Di kamar mandi, gue dan Juan melakukan proses bercinta yang cukup panas sekaligus berisik sebagai pelepasan rindu. Mendesah berulang kali sambil saling memanggil nama, berbagi ciuman dan bertukar saliva bersama tubuh yang basah bercampur titik air serta peluh hasil dari tenaga yang keluar lantaran gerakan kami berdua. Terlalu nikmat dan menggairahkan sampe gue berpikir ingin melakukan sesi ngewe aja dengan cowok ini seharian. Kemudian memekik begitu orgasme gue sampai tanpa disentuh sedikit pun, lantas lanjut meringis saat Juan menyusul mengerang keras ketika spermanya muncrat ke dalam sana.
"Euh, sorry. Gue keluar di dalam," ucapnya yang malah mengecupi telinga gue.
Napas gue agak terengah-engah. "Nggak apa-apa, kok. Kita di kamar mandi ini, kan? Bisa sekalian dibersihin," balas gue, mengusap pipinya yang lembab.
Juan tersenyum setelah itu menjilati dada gue, sedangkan mata nakal gue melirik ke bawah di mana Minnions yang tadi sempat mengkeret kini terlihat mengacung tegak kembali.
"Minnions elo bangun lagi."
"Banana lo juga," komentarnya sambil mengelus Banana yang ketularan girang.

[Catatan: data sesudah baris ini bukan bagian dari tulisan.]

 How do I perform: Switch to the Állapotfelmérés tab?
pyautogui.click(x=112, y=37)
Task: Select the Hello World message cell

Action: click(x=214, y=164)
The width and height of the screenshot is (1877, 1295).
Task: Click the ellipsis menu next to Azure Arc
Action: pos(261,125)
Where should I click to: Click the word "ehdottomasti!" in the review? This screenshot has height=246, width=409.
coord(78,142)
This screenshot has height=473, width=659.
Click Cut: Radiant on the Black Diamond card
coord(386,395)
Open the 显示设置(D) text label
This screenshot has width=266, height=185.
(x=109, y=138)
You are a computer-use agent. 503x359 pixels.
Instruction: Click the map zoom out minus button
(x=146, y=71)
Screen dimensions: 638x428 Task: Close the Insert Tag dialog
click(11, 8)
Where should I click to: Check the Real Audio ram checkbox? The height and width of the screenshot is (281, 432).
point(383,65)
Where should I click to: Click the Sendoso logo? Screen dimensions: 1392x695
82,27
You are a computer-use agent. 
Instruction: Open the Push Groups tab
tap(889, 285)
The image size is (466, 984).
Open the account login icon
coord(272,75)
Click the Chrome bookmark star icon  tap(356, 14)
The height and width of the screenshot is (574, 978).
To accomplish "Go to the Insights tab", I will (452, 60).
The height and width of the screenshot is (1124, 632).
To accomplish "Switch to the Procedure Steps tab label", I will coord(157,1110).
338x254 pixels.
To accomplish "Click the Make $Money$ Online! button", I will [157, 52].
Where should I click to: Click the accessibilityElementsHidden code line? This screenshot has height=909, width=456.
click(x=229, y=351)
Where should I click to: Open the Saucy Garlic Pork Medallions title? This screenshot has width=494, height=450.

Gue terkekeh. "Mau sekali lagi?"
Juan menunjukkan raut kaget. "Sekarang? Beneran?" Dia lantas tertawa. "Oh, maksudnya gantian?"
Kepala gue menggeleng. "Nggak. Elo dapat jatah nyodok gue lagi. Mau?"
Dia tercenung sesaat sebelum tersenyum lebar. "Mana mungkin gue nolaklah, Sayang!"
Gara-gara itu, gue teler jadinya. Mana belum sarapan, basah-basahan terlalu lama di kamar mandi tadi, ditambah pake segala minta disodok dua kali. Seketika lemes ini badan, Bambang.
"Elo kepengin gue beliin sarapan sekarang atau mau nunggu masakan gue matang?" tanya si Bangsat yang baru selesai mengenakan kaus lengan panjang bercorak zebranya.
Gue meringis sembari mengelus perut yang terasa mulas. "Pesen sekarang aja kali, Juan. Lapar banget gue."
Dia mengangguk. "Sama. Ya udah, gue bakal cari sarapan."
"Pake apaan? Mobil?"
"Nggaklah. Motor," jawabnya seraya merapikan rambut yang masih basah.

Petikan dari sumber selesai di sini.